* [Stored items]:
- - -

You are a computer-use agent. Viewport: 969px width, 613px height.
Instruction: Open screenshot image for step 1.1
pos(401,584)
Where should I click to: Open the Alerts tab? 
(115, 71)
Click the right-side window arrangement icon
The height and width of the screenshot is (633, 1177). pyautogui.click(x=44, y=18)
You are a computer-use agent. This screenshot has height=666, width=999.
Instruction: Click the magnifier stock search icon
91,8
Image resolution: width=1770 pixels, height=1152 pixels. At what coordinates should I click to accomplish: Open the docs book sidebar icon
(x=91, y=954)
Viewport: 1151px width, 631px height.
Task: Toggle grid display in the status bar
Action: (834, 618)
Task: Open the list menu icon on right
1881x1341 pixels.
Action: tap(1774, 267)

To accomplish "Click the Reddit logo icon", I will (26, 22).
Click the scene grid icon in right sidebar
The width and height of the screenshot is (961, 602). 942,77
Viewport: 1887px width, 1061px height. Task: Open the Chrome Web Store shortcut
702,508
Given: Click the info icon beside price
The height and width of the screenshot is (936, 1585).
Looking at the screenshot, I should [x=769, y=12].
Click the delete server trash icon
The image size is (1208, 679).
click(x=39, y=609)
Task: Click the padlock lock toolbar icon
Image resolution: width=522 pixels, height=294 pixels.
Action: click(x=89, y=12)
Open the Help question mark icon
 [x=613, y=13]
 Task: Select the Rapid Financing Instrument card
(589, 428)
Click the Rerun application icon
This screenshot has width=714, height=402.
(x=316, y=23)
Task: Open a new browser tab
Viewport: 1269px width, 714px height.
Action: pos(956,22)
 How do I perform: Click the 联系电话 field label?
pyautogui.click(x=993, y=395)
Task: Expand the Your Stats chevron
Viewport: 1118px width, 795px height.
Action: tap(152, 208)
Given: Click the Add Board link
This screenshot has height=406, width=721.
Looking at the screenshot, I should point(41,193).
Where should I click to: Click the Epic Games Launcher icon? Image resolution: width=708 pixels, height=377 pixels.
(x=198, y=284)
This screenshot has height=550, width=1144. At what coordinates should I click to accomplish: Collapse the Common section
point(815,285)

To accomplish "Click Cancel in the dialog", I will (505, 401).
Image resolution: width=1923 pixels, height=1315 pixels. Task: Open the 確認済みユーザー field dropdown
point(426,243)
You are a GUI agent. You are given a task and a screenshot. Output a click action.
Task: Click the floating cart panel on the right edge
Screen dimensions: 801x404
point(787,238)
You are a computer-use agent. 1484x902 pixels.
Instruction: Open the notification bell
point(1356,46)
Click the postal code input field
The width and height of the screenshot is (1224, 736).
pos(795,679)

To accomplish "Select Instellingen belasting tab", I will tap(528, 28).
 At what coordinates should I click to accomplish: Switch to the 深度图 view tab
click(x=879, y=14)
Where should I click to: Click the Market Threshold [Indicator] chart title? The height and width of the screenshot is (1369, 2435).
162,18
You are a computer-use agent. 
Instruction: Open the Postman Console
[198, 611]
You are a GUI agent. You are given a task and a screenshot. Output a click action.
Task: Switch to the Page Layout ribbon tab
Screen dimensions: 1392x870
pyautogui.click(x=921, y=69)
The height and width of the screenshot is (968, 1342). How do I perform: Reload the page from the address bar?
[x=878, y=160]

- - -

* [Task description]:
Give again exactly, and only, the lines above starting at the one with "Given: Click the info icon beside price" and ending at the one with "Task: Click the padlock lock toolbar icon".

* [Reply to the task]:
Given: Click the info icon beside price
The height and width of the screenshot is (936, 1585).
Looking at the screenshot, I should [x=769, y=12].
Click the delete server trash icon
The image size is (1208, 679).
click(x=39, y=609)
Task: Click the padlock lock toolbar icon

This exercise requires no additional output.